Stone is that rarest of rare birds, a professional historian who’s also a Reagan fan. He maintains that despite their many flaws, Reagan and Thatcher represented something vital and perhaps courageous slowly coming to birth in the ember days of Communism, and in light of that importance, Stone is willing to be slightly merciful:
In his way, Reagan was a Nixon with charm, for he did not lock himself away, like Nixon, and there was an element of steel as well, in the sense that he knew that the United States represented something. He had charisma, such that people around him delivered, without quite knowing why. He was also quite indolent, and would semi-doze through Cabinet meetings …
“Ronald Reagan managed to get the big things right,” he tells his readers, many of whom will not want to hear such a thing, “sometimes despite crushing bombardments from people who ostensibly knew them much better than he did.”

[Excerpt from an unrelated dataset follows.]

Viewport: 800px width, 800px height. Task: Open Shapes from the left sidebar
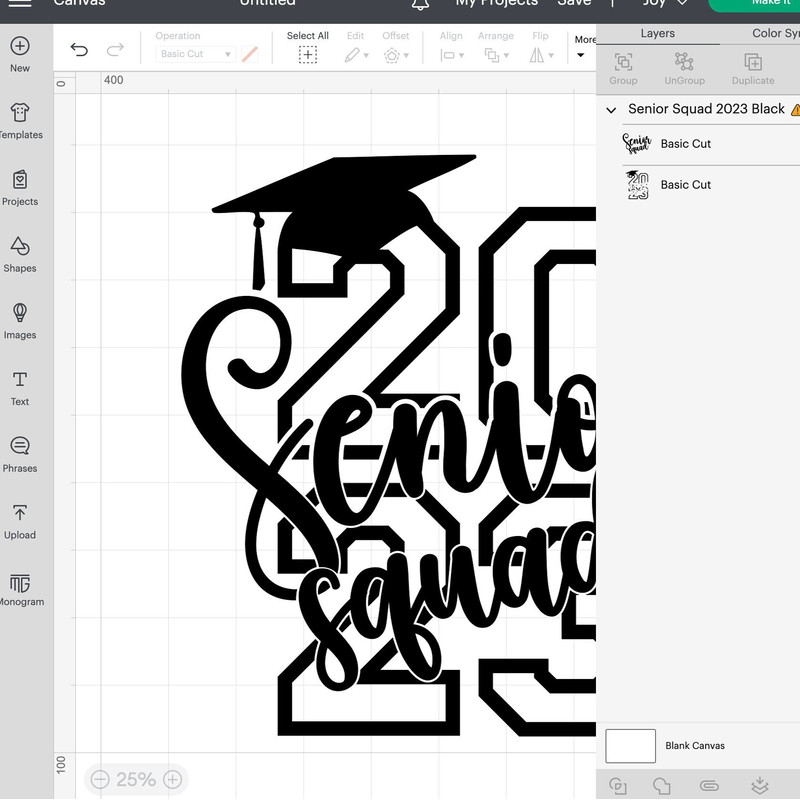[20, 246]
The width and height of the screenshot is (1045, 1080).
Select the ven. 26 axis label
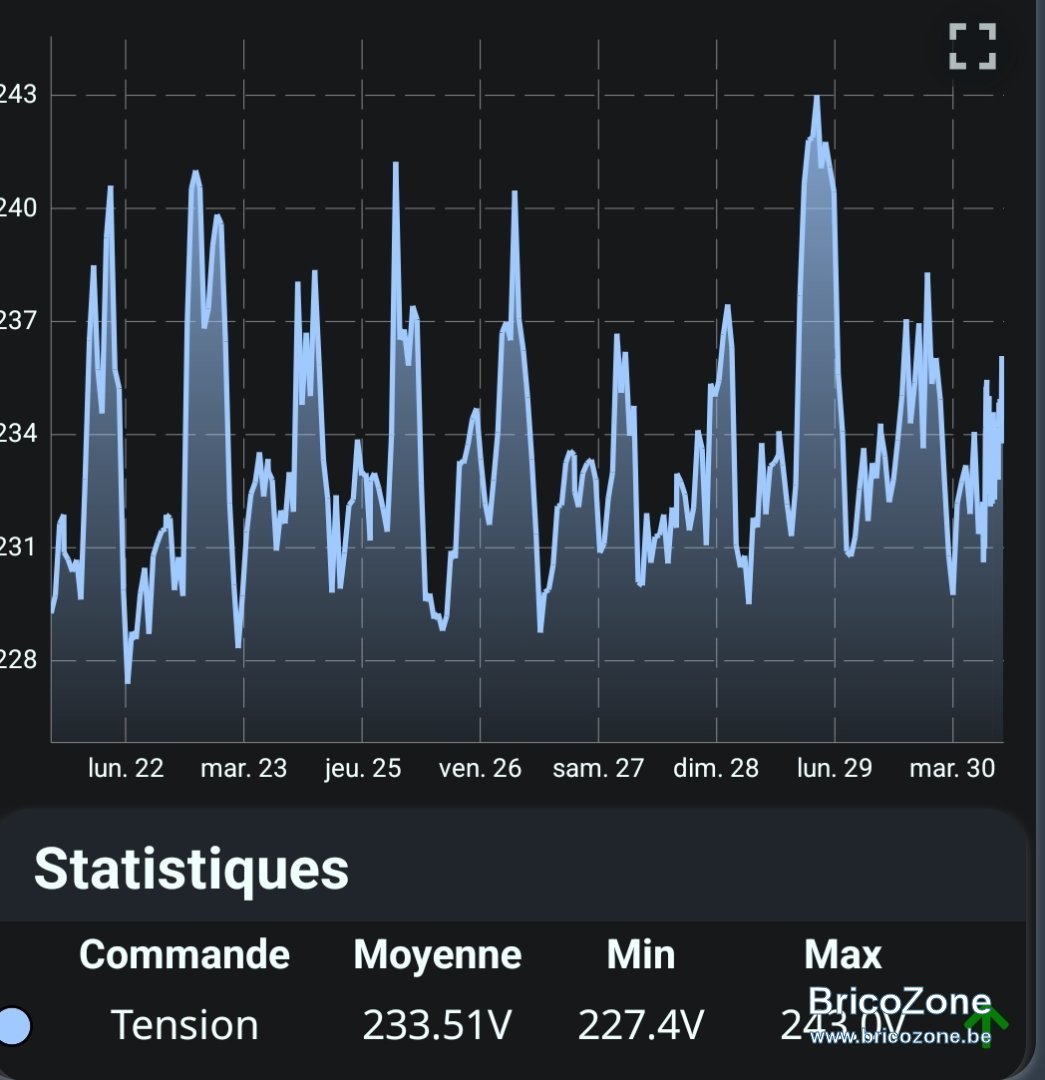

As mentioned, the structural weakness of all this is that lack of professional accountability: Stone hasn’t followed the now-standard methodology of historical scholarship (a methodology, ironically, first established by the great 19th Century German historians he professes to revere) by laying out the sources from which he draws his conclusions, so that fellow historians (or the simply historically inclined) can follow his bread crumbs and perhaps thread the labyrinth a different way. Instead, despite warning his readers at the outset that he’s no tractarian, he gives them ample reason to think otherwise. He’s never less than entertainingly thought-provoking the while, however, and that excuses a great deal even in argumentative Scotsmen.